Jake Trent

Repeating Yourself

It’s easy to get frustrated when you’re asked to repeat yourself. We’ve been through this before. Why are we having this same conversation? But if someone else doesn’t get what you’re trying to say, it’s really not their fault.

There are many reasons we might get asked for a repeat conversation:

It Was Clear, Right?

We think someone gets what we once told them. We had a conversation about this. It went well. Everyone left nodding their heads. I knew exactly what we decided and why. And supposedly everyone else did. Apparently the clarity we thought we had was not widespread. Apparently the viewpoint we ended with in our head wasn’t want others had. Apparently the way we understood the words spoken was not how everyone else understood them. So we’re having another conversation in search of such clarity.

Our Team is Changing

We had foundational conversations about this important subject two years ago. But now we have doubled our team. We’ve had a few conversations related to it, sprinkled about as the months have gone on. But those two years have gone fast, and there are a bunch of people who have never gotten the full story. And they definitely didn’t experience what led to the original decision. This isn’t a repeat for many. It’s the first time. They want their own experience.

New Learnings

Since the last time we met, we have had new findings. We’ve learned. We’ve changed our minds. We’ve been influenced by other opinions. We have let go. We’re willing to experiment on new things. We have gained new insight and new context. We want to bring this information to a new conversation. It will be a repeat, but there will be new important perspectives present. Perhaps the outcome won’t be what it has been recently.

Seeking New Answers

The last time we had a conversation, perhaps not all were completely satisfied.

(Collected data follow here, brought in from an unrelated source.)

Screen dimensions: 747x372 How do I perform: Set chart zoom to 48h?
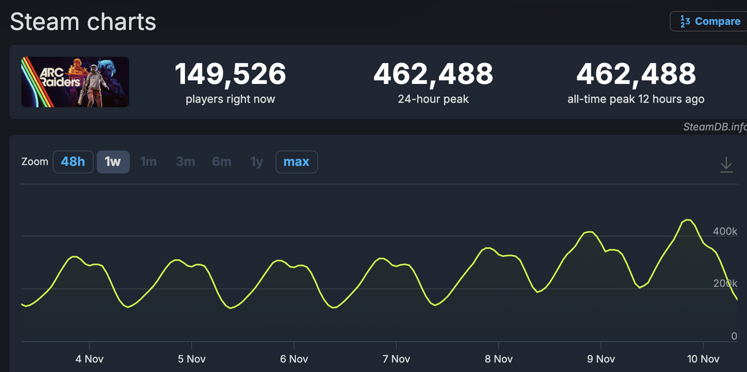coord(73,162)
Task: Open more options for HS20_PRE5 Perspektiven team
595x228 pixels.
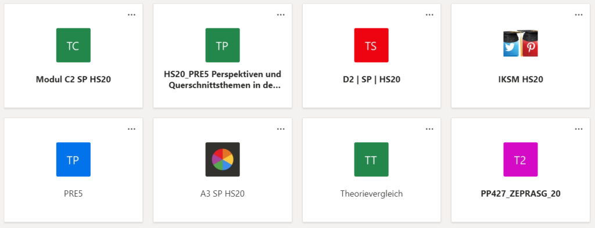Action: click(281, 15)
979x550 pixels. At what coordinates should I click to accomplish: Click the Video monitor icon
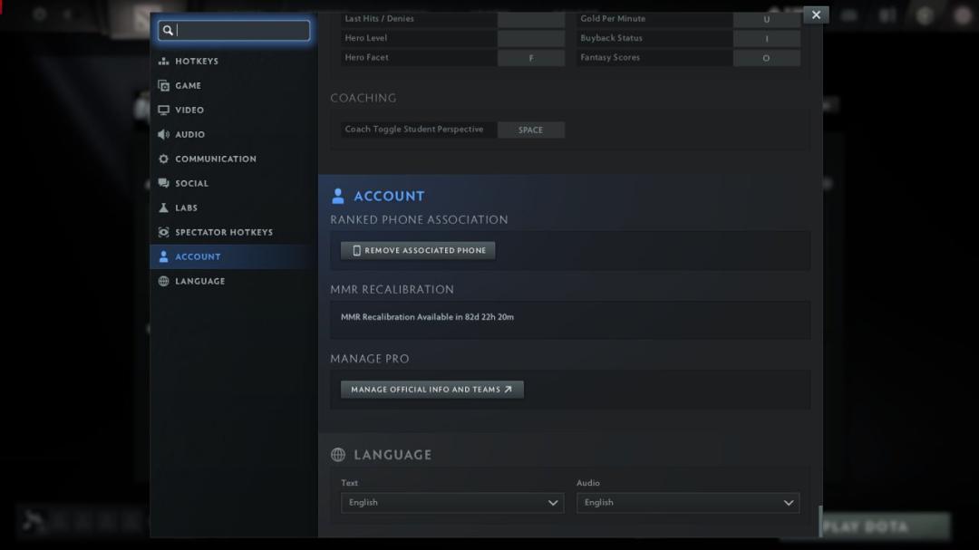coord(163,110)
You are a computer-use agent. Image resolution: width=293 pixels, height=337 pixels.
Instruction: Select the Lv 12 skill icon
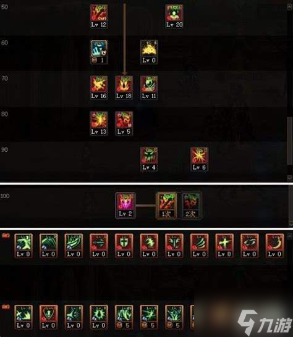(99, 16)
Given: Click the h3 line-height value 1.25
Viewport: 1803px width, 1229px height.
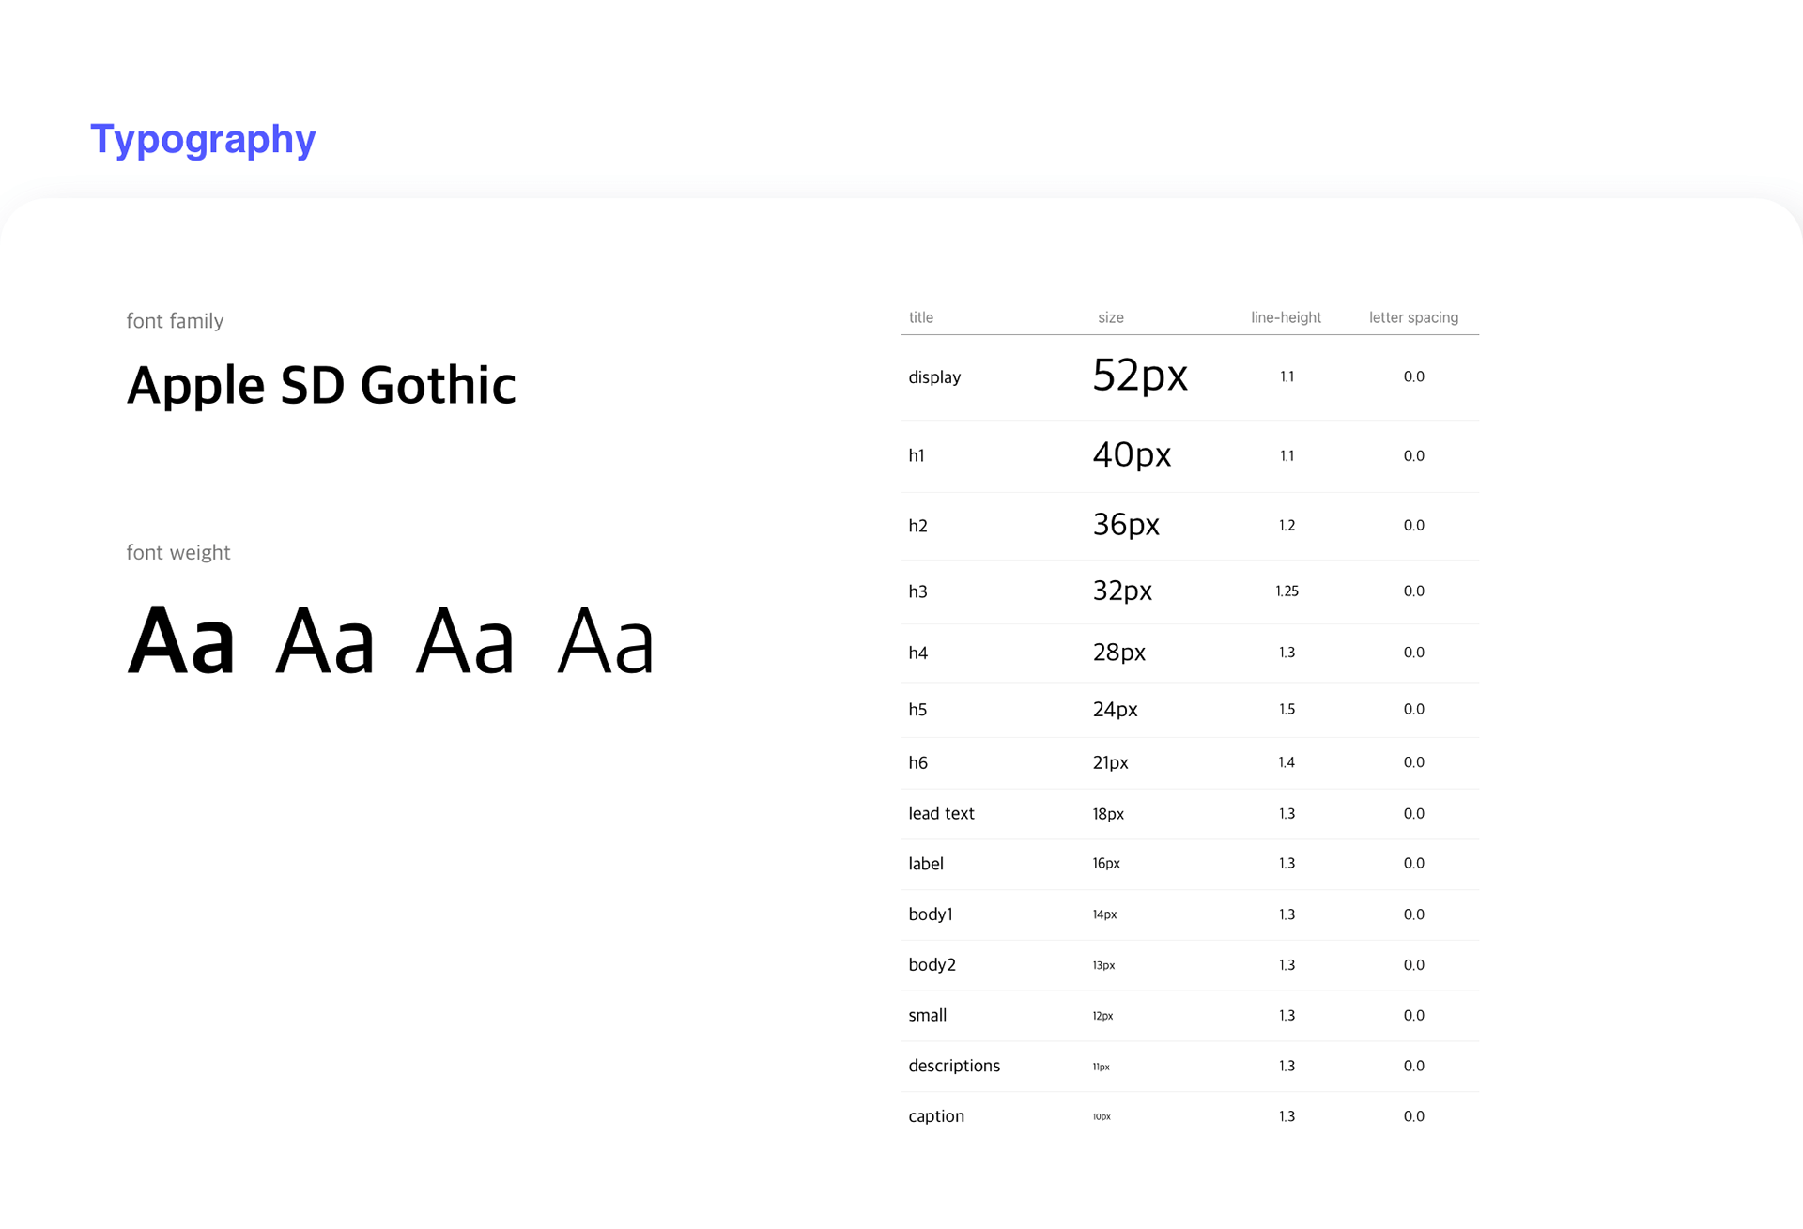Looking at the screenshot, I should pyautogui.click(x=1287, y=591).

Yes, there was understanding. But there is still lingering hope for some that if the subject is broached again, the outcome will be different. Sometimes it will be. Other times it won’t. Sometimes we need to learn when to apply our energy toward things we can better influence for good.

It’s Ok

It’s ok to repeat things. Yes, it does require patience. No, it doesn’t mean you failed in your initial communication. This is communication. This is what it takes. You will need to repeat yourself – often.

It’s ok to create another meeting about the same thing. We want to be efficient, yes, but often things aren’t figured out completely in a single meeting. If you don’t work diligently toward a shared understanding and agreement, you’ll let dissatisfaction fester and you’ll be required to come back to a cold topic just when you’d rather not.

If people don’t understand, they’ll ask and question. We shouldn’t roll our eyes. We should empathize with their need. They’re telling us they don’t remember or understand. It’s hard to expend fresh energy on what we view as old ideas from old conversations. But it’s ok to repeat yourself.

Are there things that you try to do the second or third time around to ensure that there is more clarity in the outcomes of meetings or conversations?